A central figure in the purported government suppression of proof of alien life was Gordon Gray, a former secretary of the Army whose curriculum vitae also included secret government psychological warfare programs, top-secret security consultations with the Oval Office, and - oddly enough - the preservation of historic downtown Newburyport.
Gray was serving as assistant secretary of war for Harry Truman when the Roswell crash occurred, but researchers of unidentified flying objects believe he was also a member of a secret group known as the Majestic 12, a mysterious committee of scientists, military leaders and military officials charged with investigating and perhaps concealing evidence of alien visitors to this planet. The authenticity of the documents purporting to prove the existence of the group and Gray's membership in it is contested, but whether or not Gray was actually in the business of hiding the existence of extraterrestrials from the American public, the decades-long myth of the Majestic 12 has forever linked his name to alien mysteries.

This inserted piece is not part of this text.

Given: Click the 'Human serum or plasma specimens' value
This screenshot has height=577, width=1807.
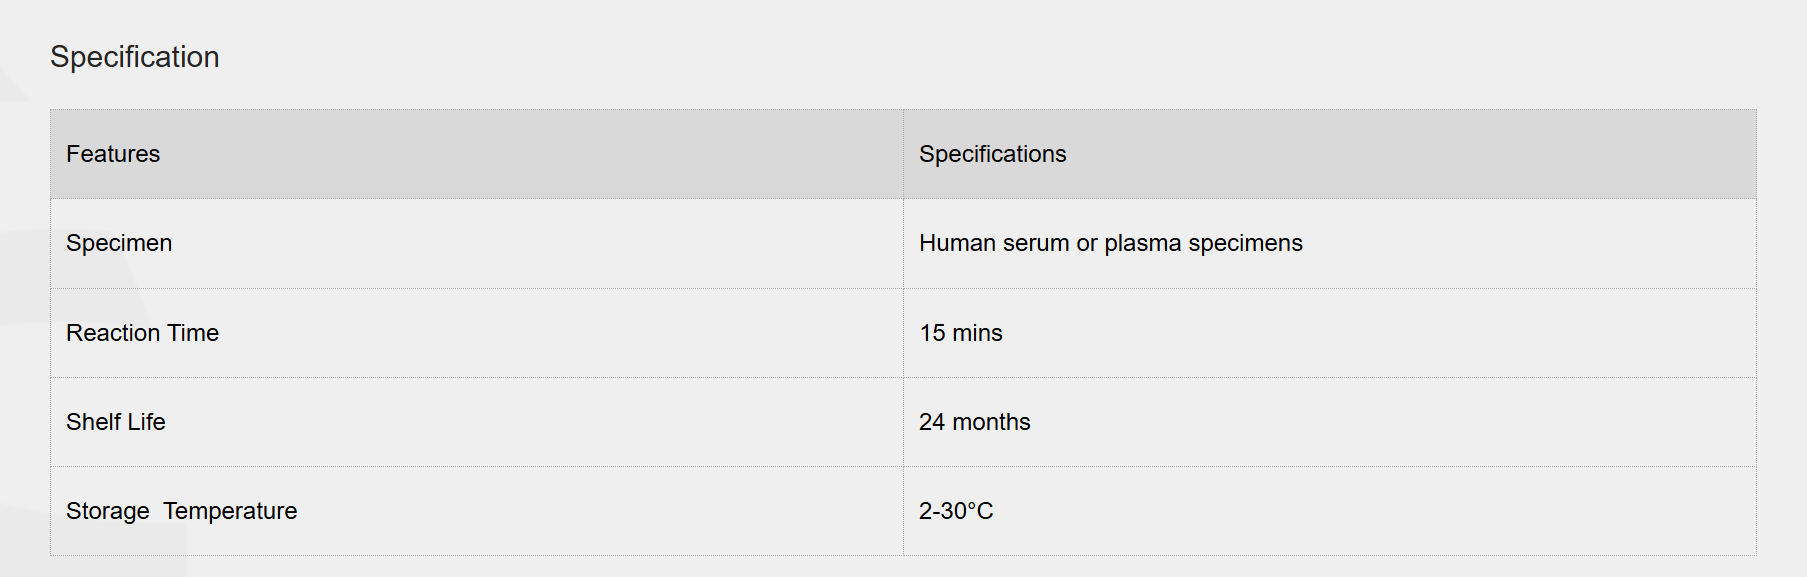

The undisputed facts of Gray's official career are almost as intriguing. In 1951 and 1952, he served as the director of the Psychological Strategy Board, a newly formed group that plotted government "psychological operations." From 1958 to 1961, he served as national security adviser before being replaced by McGeorge Bundy, and he remained on the Foreign Intelligence Advisory Board through the Ford administration.
But it was in his capacity as the chairman of the National Trust for Historic Preservation in 1964 that Gray played an instrumental role in preserving Newburyport's historic downtown. When city resident Dr. Robert Wilkins began his campaign to preserve the downtown's venerable buildings rather than tearing them down, he sent a letter to Gray.
Gray and Wilkins had been classmates at the University of North Carolina, and Wilkins asked his fellow Tarheel for advice on how to prevent the complete teardown of the city center.
Less than a week later, Gray sent a letter to the Urban Renewal Commissioner of the U.S. Urban Renewal Administration, gently urging the commissioner to push for preservation alongside urban redevelopment in Newburyport.
"This community may provide another opportunity for us to show that preservation and renewal can go hand in hand," Gray wrote. "There should be some way that urban improvement and Newburyport's heritage can be developed and maintained jointly."
The influence of Gray's letter was critical, said Mary Haslinger, Wilkins' daughter.
"All of a sudden the people at Urban Renewal Administration are hearing about Newburyport from the top down," Haslinger said. "It put Newburyport in a different light. The influence of Gordon Gray was central to getting government support behind historic preservation in the renewal effort."
Sixty years after the Roswell incident, it may or may not be appropriate to blame Gray for our continued ignorance of what really happened in Roswell. But 43 years after the beginning of Newburyport's revitalization, it is probably appropriate to credit him for the preservation of the city's historic downtown.